A sign that says prayer room hanging on a wooden wall.
​Some organizations provide a room for prayer or introspection that may include kneelers or foot-washing basins like the one pictured below.

The concept of bringing your whole self to work has been around for a while. For some organizations, that means providing a place for introspection—somewhere employees may pray, meditate, reflect—regardless of their faith or absence of one.

Respite from a Busy Day  

Gogo, an in-flight Internet service provider for airline passengers, sought employee input when designing prayer rooms for its offices. Today it has such rooms on each of the four floors in its Chicago headquarters. One room includes a foot-washing station that Muslim employees requested for ritual cleansing, and three rooms have a kneeling bench, according to Debbie Fangman, facilities manager.

"We like to accommodate our employees" who represent a mix of religions, she said. About 150 of the 900 Chicago employees frequent the dedicated space to pray or meditate, or for "a quiet break, because it's a pretty fast-paced [work] environment."

Title VII of the Civil Rights Act stipulates that employers must reasonably accommodate an employee's sincerely held religious, ethical or moral beliefs or practices unless by doing so it imposes an undue hardship on the employer. Accommodation could include providing a space for prayer or reflection.

Reserving a room is encouraged, Fangman said, and a key card is required for access.

"We want [the purpose of] these rooms to be taken seriously" and for the rooms not to be used for ad hoc meetings or naps, she noted. "We've had such positive feedback."

A Meaningful Gesture

Bak USA, a manufacturer of mobile computers based in Buffalo, N.Y., created a prayer room for its 100 employees who represent 14 nationalities.

The company created the dedicated space after Eva Bak, vice president of people, began giving up her office for 15 minutes every Friday so Muslim employees could use it for prayer. It wasn't an inconvenience to her, she said, but the gesture "meant so much" to those affected employees.

It provides "that inclusion piece where people felt they could bring their 'full selves' to work," Bak said in an e-mail.

"It's well-known that diversity in teams leads to better decision-making, greater innovation and ultimately higher returns. It's good for business. But inclusion is what connects people to the business, and we believe it's one of the core reasons they stay," she said. 

"We serve a diverse workforce, but more importantly, we wanted to make it an inclusive workforce where everyone feels comfortable bringing their whole selves to work. That means making strategic decisions that align us with that thinking."

An Atmosphere of Openness 

Employees at Maple Holistics, a Farmingdale, N.J.-based provider of natural beauty products, use a converted boardroom to sit or kneel in prayer, according to Caleb Backe, the company's marketing manager. 

The room was made available after it became apparent that many employees were leaving their work area to pray at different times of the day. HR surveyed its 40 workers to gauge how many considered themselves religious and to learn their religious affiliations. It found predominant religions of the Western world—Christianity, Islam and Judaism—were represented.

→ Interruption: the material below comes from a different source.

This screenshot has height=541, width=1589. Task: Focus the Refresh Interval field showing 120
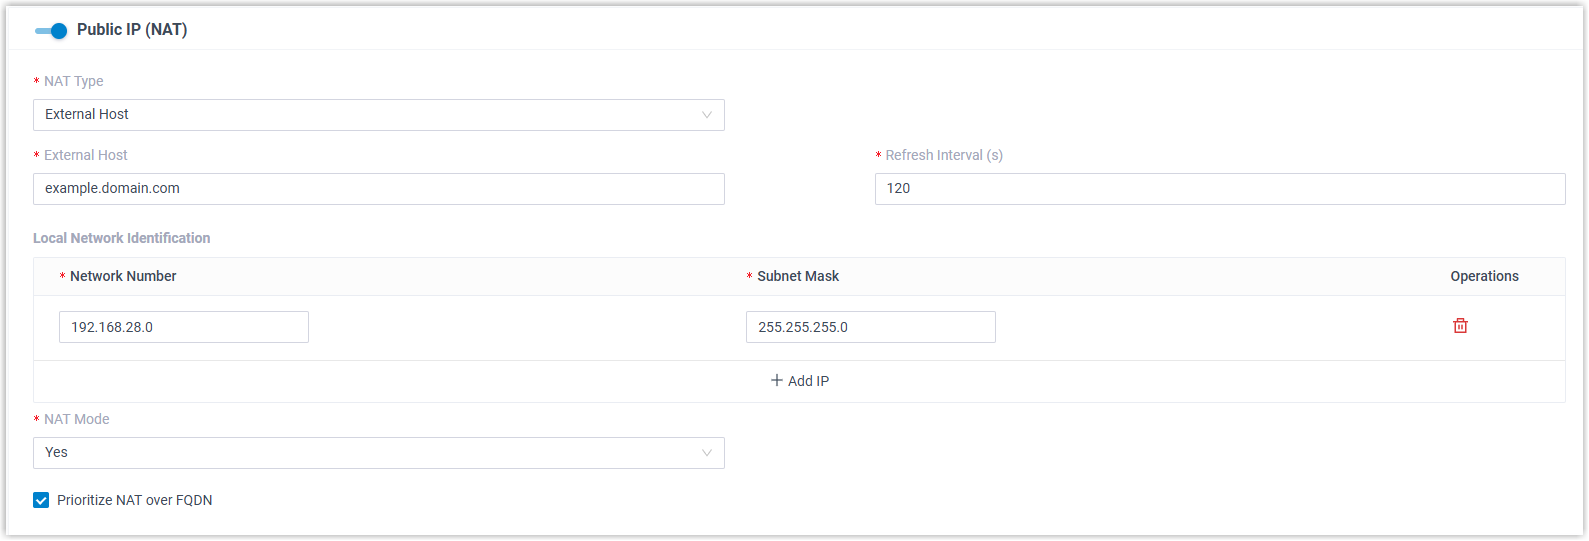pos(1219,189)
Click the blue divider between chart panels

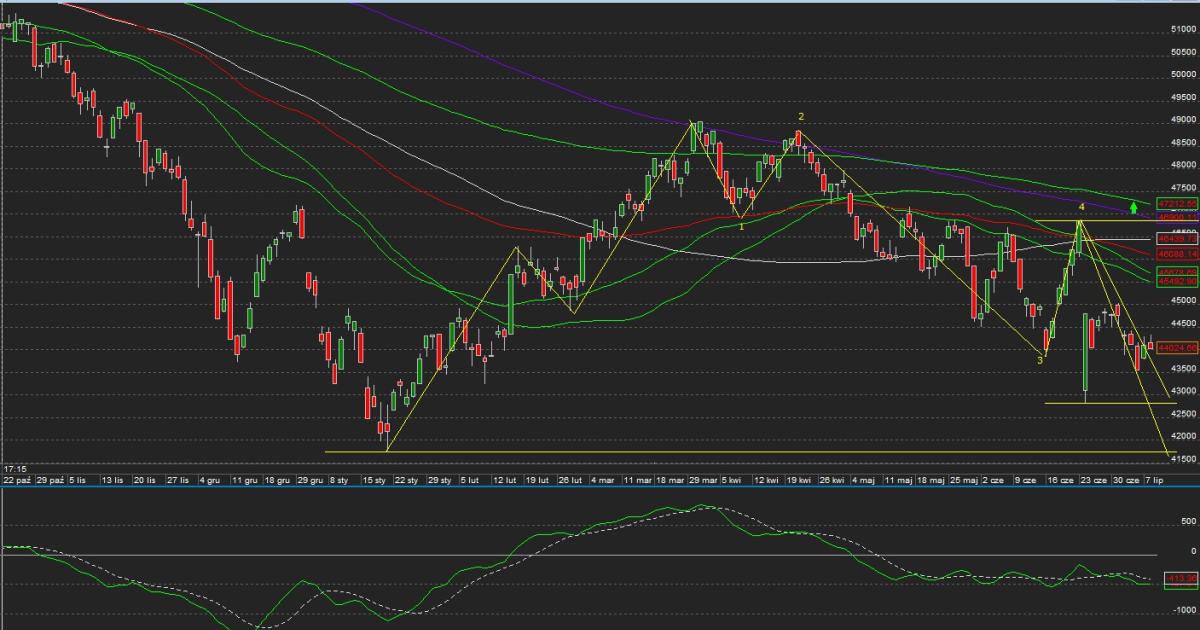[600, 489]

"When we saw that more than half of the office [considered themselves] religious … we [set] up a prayer room for them to use during the day," Backe said in an e-mail. "It's been a success ever since. Employees have thanked us profusely for making the effort to accommodate their spiritual views and beliefs."

He said productivity has increased, which he attributed to improved morale and an "atmosphere of openness on the floor regarding the respect of one another's religious views."

[SHRM members-only toolkit: Accommodating Religion, Belief and Spirituality in the Workplace]

Inclusive Policies  

Kent Johnson, principal at Religious Diversity at Work in Dallas, recommends being sensitive when drafting company policies on rooms that are authorized for spiritual purposes. That's to avoid implying that spirituality must be compartmentalized or that it's unwelcome outside of designated areas, he explained in a SHRM Connect chat.

He noted that at Texas Instruments, where he was formerly employed, the company had designated rooms to accommodate special prayer or meditation needs of employees, "regardless of their particular faith." While the rooms were predominantly used by Muslim employees, all employees were free to use them, he said.

"Most people worldwide believe in God. For many of them, their faith is the root of their deepest personal identity," he said. "Their faith informs their work ethic, their notions of integrity and fairness, their ambitions and their hopes. Prohibiting expression of their faith is hugely counterproductive."

The Tanenbaum Center for Interreligious Understanding, a secular, nonsectarian nonprofit, recommends calling such spaces "quiet rooms" to make it clear that the space is available to those who do not consider themselves religious or spiritual. Such a space "is meaningful to employees who practice a religion requiring prayer at specific times," such as Muslims and Orthodox Jews, as well as to nonreligious employees who simply seek time to meditate or reflect," it says on its website.

It all comes down to your workplace's culture, Bak pointed out.

"How can you create the best culture that's authentic to your brand but also serves the needs of your employees?"